Selected excerpt:
** start **

NEWS RELEASE

November 10, 2000

For Immediate Release

TOP TEN REASONS FOR REPEALING C-68, THE FIREARMS ACT

"It’s impossible to make anyone safer simply by laying a piece of paper beside a gun," said Breitkreuz.

 

Yorkton – Today, Garry Breitkreuz, MP and Canadian Alliance Candidate for Yorkton-Melville, fired another shot at the Liberal’s mortally wounded gun registry. "The polls look terrible for Liberals in western and rural Canada - so what does their fearless leader do? With one statement, he hangs his western and rural Liberal candidates out to dry, hoping to shore up support for his party in the big cities." Breitkreuz was referring to Chretien’s attack earlier in the week in which he portrayed Stockwell Day as a gun lover. In Wednesday’s Calgary Sun, Licia Corbella commented, "Chretien likely alienated most rural voters by making it sound as though someone is evil simply for owning a firearm." Breitkreuz added, "Chretien is so out-of-touch and has become so accustomed to ruling by decree that he doesn’t even understand when his legislation is insulting voters’ intelligence and undermining the basic rights and freedoms of everyone – not just the five to seven million responsible firearm owners in Canada."

** end **

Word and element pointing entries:
** start **

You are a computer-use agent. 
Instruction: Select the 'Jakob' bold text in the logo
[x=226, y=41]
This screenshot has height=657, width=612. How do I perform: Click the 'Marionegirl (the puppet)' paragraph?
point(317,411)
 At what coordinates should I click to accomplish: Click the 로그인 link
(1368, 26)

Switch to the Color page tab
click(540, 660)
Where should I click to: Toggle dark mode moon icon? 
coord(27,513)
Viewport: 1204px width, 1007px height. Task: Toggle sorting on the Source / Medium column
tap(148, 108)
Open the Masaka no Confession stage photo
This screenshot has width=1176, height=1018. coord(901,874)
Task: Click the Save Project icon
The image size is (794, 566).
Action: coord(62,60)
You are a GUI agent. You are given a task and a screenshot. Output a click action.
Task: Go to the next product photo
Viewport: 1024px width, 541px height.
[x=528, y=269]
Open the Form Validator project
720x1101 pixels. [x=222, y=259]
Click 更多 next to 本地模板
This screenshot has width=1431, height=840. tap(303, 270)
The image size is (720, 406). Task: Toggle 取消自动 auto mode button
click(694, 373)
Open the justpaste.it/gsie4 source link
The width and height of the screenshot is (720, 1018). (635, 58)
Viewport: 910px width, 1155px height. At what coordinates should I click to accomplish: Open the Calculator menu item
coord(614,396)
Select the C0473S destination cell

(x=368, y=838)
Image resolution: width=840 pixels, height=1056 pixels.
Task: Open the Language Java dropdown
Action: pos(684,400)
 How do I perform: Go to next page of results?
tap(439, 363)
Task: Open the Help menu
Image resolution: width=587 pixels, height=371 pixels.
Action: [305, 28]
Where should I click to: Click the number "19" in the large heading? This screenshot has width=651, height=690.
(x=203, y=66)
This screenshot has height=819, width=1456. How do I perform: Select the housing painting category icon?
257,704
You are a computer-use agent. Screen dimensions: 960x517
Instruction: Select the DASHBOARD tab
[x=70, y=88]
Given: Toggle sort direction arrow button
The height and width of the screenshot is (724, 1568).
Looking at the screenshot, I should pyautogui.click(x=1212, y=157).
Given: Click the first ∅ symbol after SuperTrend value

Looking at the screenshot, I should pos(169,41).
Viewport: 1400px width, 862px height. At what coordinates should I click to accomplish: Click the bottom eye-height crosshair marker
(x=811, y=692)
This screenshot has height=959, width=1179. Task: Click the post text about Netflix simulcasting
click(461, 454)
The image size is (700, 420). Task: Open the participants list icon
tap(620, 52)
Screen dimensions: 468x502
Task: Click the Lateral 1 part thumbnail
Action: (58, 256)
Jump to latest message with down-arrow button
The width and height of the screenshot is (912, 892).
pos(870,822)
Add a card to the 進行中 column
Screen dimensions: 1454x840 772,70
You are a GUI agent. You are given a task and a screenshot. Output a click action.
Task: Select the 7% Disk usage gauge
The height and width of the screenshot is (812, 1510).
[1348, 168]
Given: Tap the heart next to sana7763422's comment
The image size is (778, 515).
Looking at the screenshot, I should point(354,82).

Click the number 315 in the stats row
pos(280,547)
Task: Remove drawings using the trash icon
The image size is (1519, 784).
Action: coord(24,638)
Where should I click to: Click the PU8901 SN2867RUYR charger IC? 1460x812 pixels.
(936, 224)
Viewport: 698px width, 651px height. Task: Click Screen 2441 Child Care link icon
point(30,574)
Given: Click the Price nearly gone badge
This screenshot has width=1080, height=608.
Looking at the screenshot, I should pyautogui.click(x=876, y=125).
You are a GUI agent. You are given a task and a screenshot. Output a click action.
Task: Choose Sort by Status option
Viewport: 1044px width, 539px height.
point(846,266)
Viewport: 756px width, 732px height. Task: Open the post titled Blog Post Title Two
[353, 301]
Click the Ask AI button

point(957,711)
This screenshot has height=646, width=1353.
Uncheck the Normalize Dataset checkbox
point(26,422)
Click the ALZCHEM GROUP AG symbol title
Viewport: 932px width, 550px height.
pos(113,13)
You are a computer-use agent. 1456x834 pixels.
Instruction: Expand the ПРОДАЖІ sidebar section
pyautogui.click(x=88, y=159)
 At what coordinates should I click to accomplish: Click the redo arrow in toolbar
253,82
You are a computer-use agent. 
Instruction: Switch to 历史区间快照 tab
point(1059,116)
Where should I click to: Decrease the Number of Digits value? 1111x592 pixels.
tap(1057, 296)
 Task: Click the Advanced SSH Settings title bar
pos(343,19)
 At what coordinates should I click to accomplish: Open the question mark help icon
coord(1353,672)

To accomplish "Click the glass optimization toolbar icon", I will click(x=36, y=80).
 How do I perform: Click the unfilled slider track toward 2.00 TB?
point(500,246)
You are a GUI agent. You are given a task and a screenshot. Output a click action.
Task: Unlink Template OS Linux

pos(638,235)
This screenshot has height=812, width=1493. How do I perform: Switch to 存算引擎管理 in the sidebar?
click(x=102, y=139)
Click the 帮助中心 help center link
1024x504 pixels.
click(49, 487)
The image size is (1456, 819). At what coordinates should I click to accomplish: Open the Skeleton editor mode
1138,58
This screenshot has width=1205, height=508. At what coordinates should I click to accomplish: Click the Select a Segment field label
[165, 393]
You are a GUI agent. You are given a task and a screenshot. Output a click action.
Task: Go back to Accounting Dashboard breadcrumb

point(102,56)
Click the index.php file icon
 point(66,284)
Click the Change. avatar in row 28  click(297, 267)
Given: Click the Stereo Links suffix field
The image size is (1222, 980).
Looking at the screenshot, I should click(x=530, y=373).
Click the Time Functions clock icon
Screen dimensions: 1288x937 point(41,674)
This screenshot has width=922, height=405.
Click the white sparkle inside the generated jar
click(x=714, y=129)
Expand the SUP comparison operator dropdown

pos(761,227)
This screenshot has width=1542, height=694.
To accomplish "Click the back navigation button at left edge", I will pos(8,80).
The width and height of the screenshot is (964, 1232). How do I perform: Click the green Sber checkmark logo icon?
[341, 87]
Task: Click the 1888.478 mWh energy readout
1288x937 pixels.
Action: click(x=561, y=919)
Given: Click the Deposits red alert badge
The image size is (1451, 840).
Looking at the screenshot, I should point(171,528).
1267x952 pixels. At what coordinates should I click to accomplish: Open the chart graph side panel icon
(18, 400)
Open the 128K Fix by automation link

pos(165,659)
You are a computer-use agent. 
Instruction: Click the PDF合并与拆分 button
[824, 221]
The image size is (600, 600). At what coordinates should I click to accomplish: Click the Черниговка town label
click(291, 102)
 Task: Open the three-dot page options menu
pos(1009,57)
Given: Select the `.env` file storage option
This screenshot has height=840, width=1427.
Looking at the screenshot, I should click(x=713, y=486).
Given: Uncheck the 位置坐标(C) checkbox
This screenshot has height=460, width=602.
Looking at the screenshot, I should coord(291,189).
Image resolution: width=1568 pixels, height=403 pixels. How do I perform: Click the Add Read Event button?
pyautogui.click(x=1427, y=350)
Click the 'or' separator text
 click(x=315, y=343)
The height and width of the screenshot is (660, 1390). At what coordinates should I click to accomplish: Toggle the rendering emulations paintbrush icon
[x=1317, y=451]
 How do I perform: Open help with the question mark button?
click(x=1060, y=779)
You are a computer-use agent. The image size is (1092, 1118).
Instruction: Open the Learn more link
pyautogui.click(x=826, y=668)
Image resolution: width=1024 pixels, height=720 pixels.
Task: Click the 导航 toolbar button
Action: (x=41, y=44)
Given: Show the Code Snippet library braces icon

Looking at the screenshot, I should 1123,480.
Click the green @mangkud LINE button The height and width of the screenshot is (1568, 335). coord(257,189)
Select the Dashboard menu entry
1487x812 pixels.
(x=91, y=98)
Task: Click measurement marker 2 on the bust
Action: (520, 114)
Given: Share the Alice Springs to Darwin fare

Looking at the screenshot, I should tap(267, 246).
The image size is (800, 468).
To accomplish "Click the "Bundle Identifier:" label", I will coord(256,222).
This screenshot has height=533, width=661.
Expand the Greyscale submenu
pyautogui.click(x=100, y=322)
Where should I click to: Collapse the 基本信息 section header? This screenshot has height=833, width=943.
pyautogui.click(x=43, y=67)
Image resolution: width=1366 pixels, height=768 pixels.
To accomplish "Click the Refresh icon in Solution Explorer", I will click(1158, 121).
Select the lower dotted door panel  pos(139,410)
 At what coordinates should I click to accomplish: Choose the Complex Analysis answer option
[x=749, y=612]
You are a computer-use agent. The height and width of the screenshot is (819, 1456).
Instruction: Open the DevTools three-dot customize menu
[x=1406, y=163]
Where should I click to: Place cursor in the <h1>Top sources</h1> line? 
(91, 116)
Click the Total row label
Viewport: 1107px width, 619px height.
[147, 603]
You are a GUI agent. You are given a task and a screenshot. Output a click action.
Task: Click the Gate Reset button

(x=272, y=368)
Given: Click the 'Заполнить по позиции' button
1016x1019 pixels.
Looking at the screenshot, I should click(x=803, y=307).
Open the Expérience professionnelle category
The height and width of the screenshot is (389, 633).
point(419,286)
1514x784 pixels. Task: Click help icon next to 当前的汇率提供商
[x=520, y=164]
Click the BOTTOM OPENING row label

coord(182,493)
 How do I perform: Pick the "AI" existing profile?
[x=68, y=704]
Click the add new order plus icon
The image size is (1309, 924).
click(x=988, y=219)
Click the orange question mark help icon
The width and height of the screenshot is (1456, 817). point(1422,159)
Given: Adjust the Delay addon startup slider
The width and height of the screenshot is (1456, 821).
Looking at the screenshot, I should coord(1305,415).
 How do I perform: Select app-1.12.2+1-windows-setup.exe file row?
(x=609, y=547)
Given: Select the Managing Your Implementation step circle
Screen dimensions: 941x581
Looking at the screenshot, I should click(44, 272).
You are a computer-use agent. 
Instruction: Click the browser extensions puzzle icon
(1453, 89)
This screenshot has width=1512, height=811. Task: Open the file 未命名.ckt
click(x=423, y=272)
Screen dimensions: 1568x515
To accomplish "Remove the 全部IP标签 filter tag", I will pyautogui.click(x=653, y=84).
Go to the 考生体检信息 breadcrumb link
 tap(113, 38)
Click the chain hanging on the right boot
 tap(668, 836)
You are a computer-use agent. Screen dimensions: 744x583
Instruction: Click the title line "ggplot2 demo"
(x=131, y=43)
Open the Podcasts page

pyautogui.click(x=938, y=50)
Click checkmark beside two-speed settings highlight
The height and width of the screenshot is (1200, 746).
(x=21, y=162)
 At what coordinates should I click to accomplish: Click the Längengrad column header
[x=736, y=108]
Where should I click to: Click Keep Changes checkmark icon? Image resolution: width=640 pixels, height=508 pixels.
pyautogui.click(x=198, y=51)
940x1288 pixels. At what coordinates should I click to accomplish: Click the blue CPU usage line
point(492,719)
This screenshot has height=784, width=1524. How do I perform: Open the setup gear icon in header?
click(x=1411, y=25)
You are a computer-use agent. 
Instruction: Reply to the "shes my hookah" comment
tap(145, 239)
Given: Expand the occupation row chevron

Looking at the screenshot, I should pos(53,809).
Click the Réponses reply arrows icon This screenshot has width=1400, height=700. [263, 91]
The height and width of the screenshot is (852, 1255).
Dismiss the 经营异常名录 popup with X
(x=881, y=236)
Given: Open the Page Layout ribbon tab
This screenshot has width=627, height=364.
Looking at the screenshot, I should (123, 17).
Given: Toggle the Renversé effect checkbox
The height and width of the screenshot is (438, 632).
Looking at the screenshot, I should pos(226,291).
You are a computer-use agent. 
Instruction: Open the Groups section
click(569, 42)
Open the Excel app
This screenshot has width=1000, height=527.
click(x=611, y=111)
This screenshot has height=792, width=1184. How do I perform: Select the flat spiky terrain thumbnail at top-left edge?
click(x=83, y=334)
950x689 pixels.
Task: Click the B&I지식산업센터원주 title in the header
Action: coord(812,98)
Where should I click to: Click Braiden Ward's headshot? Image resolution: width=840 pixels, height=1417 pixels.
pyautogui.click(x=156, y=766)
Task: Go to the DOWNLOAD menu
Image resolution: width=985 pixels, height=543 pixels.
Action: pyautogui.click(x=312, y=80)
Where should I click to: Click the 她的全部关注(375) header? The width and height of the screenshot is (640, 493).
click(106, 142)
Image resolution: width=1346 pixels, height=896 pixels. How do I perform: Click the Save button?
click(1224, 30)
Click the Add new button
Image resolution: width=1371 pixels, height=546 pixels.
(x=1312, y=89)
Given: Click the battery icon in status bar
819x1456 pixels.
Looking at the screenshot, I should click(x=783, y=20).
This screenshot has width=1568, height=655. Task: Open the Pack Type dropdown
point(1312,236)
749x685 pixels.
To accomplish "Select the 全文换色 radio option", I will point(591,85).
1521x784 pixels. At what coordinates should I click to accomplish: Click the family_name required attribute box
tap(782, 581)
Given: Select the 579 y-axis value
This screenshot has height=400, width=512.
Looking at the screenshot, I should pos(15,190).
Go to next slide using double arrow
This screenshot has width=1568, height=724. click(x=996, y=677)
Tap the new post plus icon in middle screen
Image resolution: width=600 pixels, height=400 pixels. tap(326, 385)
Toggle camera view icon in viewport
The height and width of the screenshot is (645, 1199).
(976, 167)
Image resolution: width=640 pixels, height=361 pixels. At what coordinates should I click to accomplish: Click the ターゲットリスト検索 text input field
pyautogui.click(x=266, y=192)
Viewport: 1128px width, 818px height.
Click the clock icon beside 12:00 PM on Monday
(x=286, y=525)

** end **

Exercise directions: In the news release on repealing C-68, which newspaper published Licia Corbella's comment about Chretien?

Problem solution: Wednesday's Calgary Sun